Su existencia se consideraba incierta, eso hasta hace algunos años cuando el historiador William Haldeek se adentró en la selva para buscar el basamento de piedra que concede la inmortalidad, y con una grabadora documentó sus vivencias diarias, incluida el encuentro con un integrante de la secta. A Haldeek le alcanzaron los parcos conocimientos sobre el dialecto para preguntar a un hombre de piel tostada y cabello ralo dónde podía encontrar al resto de sus compañeros; “somos invisibles” le contestó y se perdió entre las hojas de los árboles. El explorador se extravió al día siguiente del encuentro. De inmediato se inicio la búsqueda de su cuerpo, pero los resultados fueron nulos; sólo encontraron la grabadora con ese diálogo breve. Este fue el último intento sagaz por conocer algo sobre la secta de Likitavi.
Ahora sé que nadie ha mirado lo que yo. El hombre de cabello ralo con quien Haldeek se encontró fue un integrante de la secta, que embadurnó su rostro con las cenizas de las aves noctámbulas, método del que ellos se valen para volverse invisibles; creen que si alguien esconde el rostro bajo las cenizas de un ser vivo se puede ocultar con facilidad porque los hombres miramos primero el rostro y no el cuerpo (en aquella ocasión, extrañamente, Haldeek no miró el rostro del hombre).
Pero no sólo he visto a ese hombre sino a toda la secta.
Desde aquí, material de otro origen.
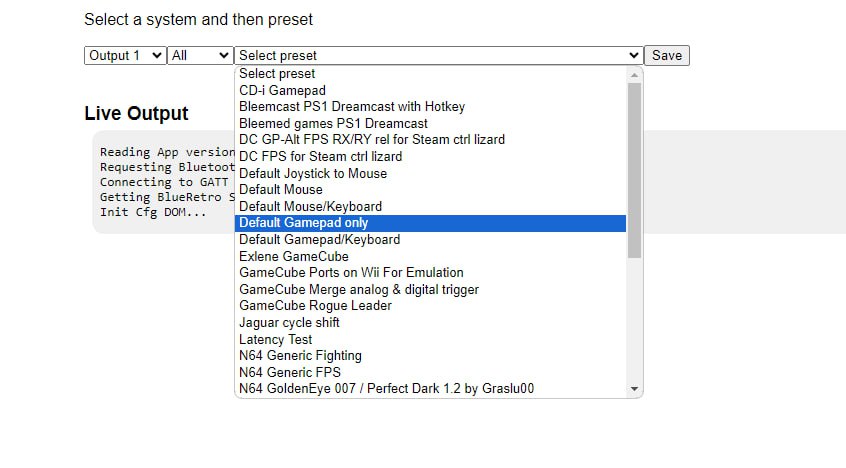Choose Default Gamepad/Keyboard preset
The image size is (846, 468).
[431, 240]
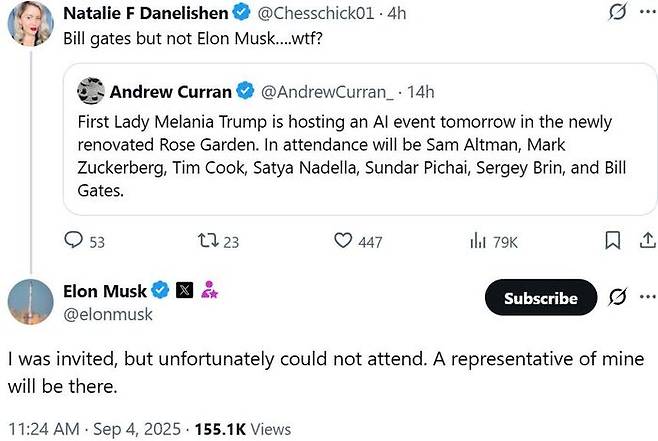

Al inicio, los integrantes fueron reticentes y no me concedieron, al menos, un intercambio de miradas. Con el paso de los días el alimento me fue dado; fue un gran favor considerando m condición de prisionero. Tardé no poco tiempo en dominar su dialecto pero al cabo de los años sé conversar con cualquier persona de Likitavi y es así como me entero que los niños deben esperar poco más de tres mil lunas para ser iniciados como integrantes de la secta; las niñas deben esperar hasta su primer menstruo para ser reconocidas. Una vez cumplidos sendos ritos, los integrantes conocen el basamento de piedra que concede la inmortalidad, dios único de la secta.
Por lo demás debo decir que las costumbres diarias de los likitavos (como ellos mismos se hacen nombrar) resultarían extrañas para cualquier hombre ajeno a ellos. Las vestimentas corporales, formadas por hojas y ramas de los árboles, son renovadas cada luna llena, lo que significa para ellos una limpieza para el cuerpo y el ser interior (el equivalente del alma). Los hombres, cazan los animales salvajes y dan protección a las mujeres y niños, llevan una especie de taparrabos y una lanza con punta de piedra que los acompaña en todo momento. Las mujeres, a causa de su menor actividad física, se cubren el cuerpo entero con una vestimenta de hojas aderezada con las flores que crecen a orillas de riachuelos para fomentar la fertilidad, cocinan los alimentos y crían a los más pequeños.
Una vez por cada ciclo de primavera, un prócer elegido por la secta elige, a su vez, a un hombre o una mujer para ser llevado al emplazamiento sagrado de Likitavi, donde consigue, al cabo de abandonar el cuerpo físico, liberar el ser interior y así obtener la inmortalidad. Es al fin y al cabo una inmolación.
El prócer elige al integrante que en su consideración merece la gloria de la inmortalidad. El integrante es anunciado por la noche y al día siguiente, por la mañana, cuando el sol aparece en el cénit, la secta entera rodea el basamento de piedra, el prócer enciende una hoguera que es alimentada por las últimas vestimentas usadas por las mujeres y el elegido camina hasta ser envuelto por los brazos de la hoguera.
Ser inmolado es el deseo de cualquier integrante de la secta. Ahora que he sido elegido, espero tal honor tendido sobre la tierra húmeda, cobijado por el cielo que hoy está pintado de estrellas y que mañana resguardará al sol en lo más alto.